What You Need to Know
- The Marietta Memorial Hospital health plan offers low outpatient dialysis reimbursement rates for all enrollees.
- DaVita, a dialysis provider, says the benefits limits violate the Medicare Secondary Payer statute and discriminated against dialysis patients.
- The Supreme Court says the disparate argument is irrelevant because the statute contains no disparate impact provision.
The U.S. Supreme Court has issued a 7-2 ruling that could help shield insurers and other companies against a wide range of discrimination suits.
DaVita, a kidney dialysis provider, argued that the Marietta Memorial Hospital health plan violated Medicare discrimination laws, because the plan’s limits on kidney dialysis reimbursement rates hurt enrollees with end-stage kidney disease more than other enrollees.
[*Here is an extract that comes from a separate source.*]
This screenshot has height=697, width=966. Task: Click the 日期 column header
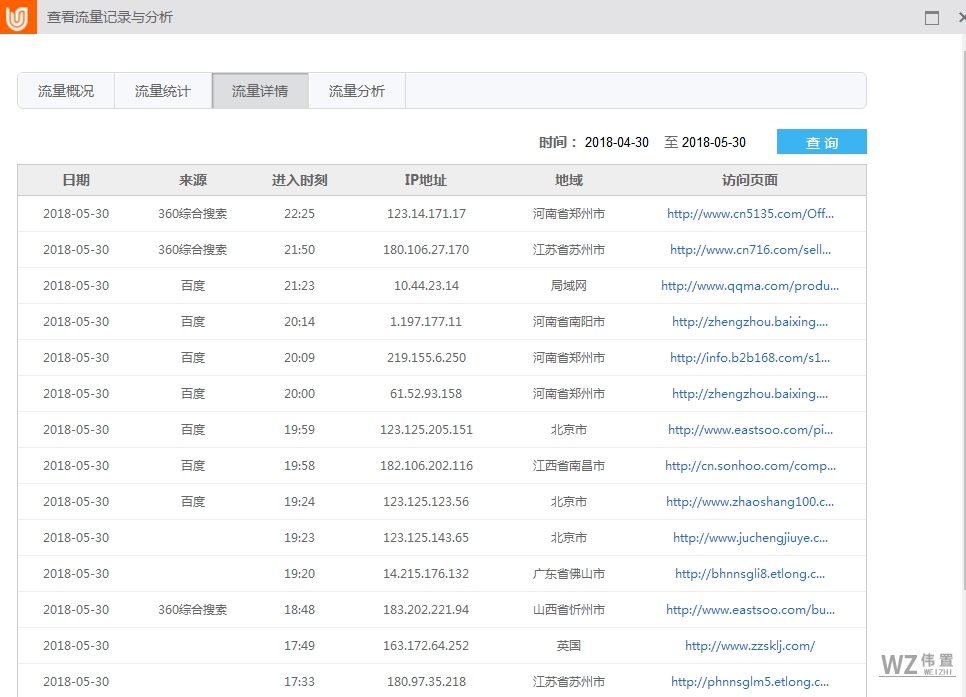(x=78, y=179)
The Supreme Court majority noted that the plan provides the same level of dialysis benefits for all enrollees.
The court held that DaVita could not sue based on the plan benefits rules having a “disparate impact” on people with severe kidney disease because the Medicare law involved did not contain any disparate-impact provisions.
What It Means
Plaintiffs have used disparate-impact data in many different types of discrimination lawsuits.
In recent years, for example, critics of new, automated life insurance underwriting systems have suggested that any systems with a disparate impact on Black applicants or other applicants in protected classes might be discriminatory.
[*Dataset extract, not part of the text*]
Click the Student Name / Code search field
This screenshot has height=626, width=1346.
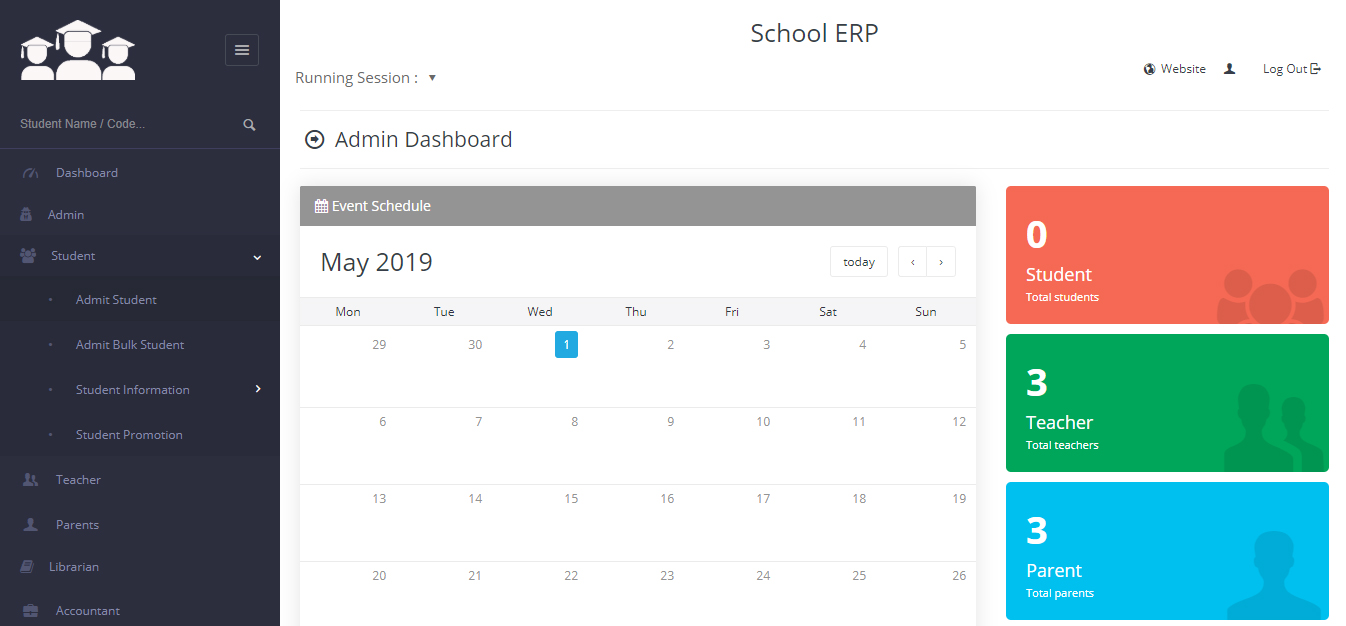(120, 124)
The new ruling, in Marietta Memorial Hospital Employee Health Benefit Plan v. DaVita (Case Number 20-1641), could limit federal court plaintiffs to using disparate impact arguments only in cases involving federal statutes that include explicit disparate-impact provisions.
The Case
Marietta Memorial Hospital, located in Marietta, Ohio, was founded in 1929 and now has more than 200 employees.
DaVita, a large U.S. dialysis provider, sued the hospital´s health plan in 2018, arguing that the benefits structure violated the federal Medicare Secondary Payer Act.
Medicare pays for kidney dialysis services, but part of the Medicare Secondary Payer Act discourages employer-sponsored health plans from pushing plan enrollees who need dialysis into Medicare’s arms by prohibiting a plan from providing different levels of benefits for enrollees with end-stage kidney disease than for other enrollees.